┌─ Given data

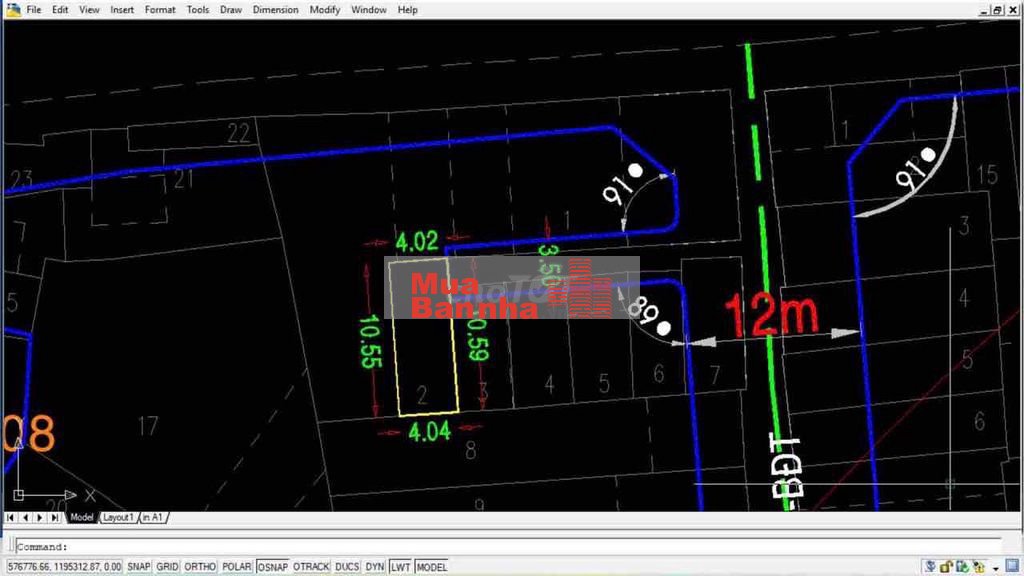Image resolution: width=1024 pixels, height=576 pixels.
Task: Toggle GRID display
Action: [167, 567]
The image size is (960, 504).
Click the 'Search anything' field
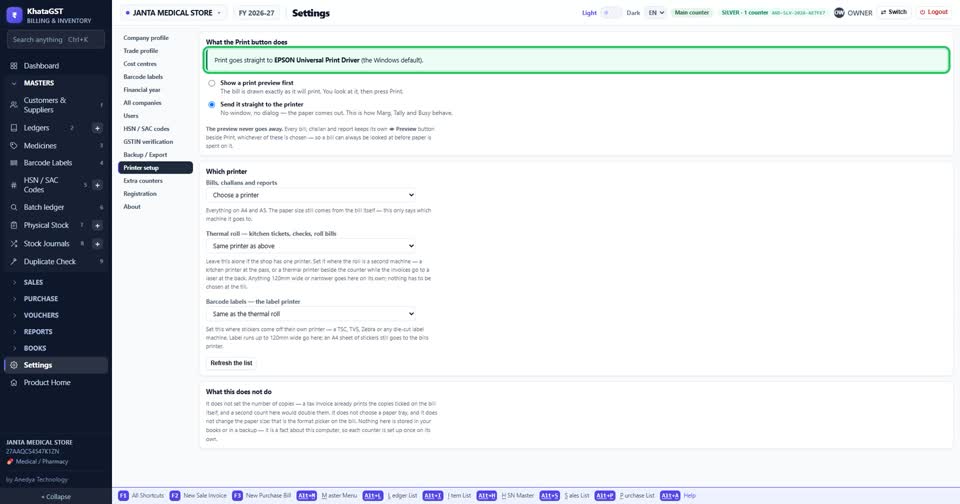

└─

Once the line holding "The image size is (960, 504)." is found, set down that line and every line after it, exactly, through the last line of the records above, omitting pictures.

The image size is (960, 504).
Click the 'Search anything' field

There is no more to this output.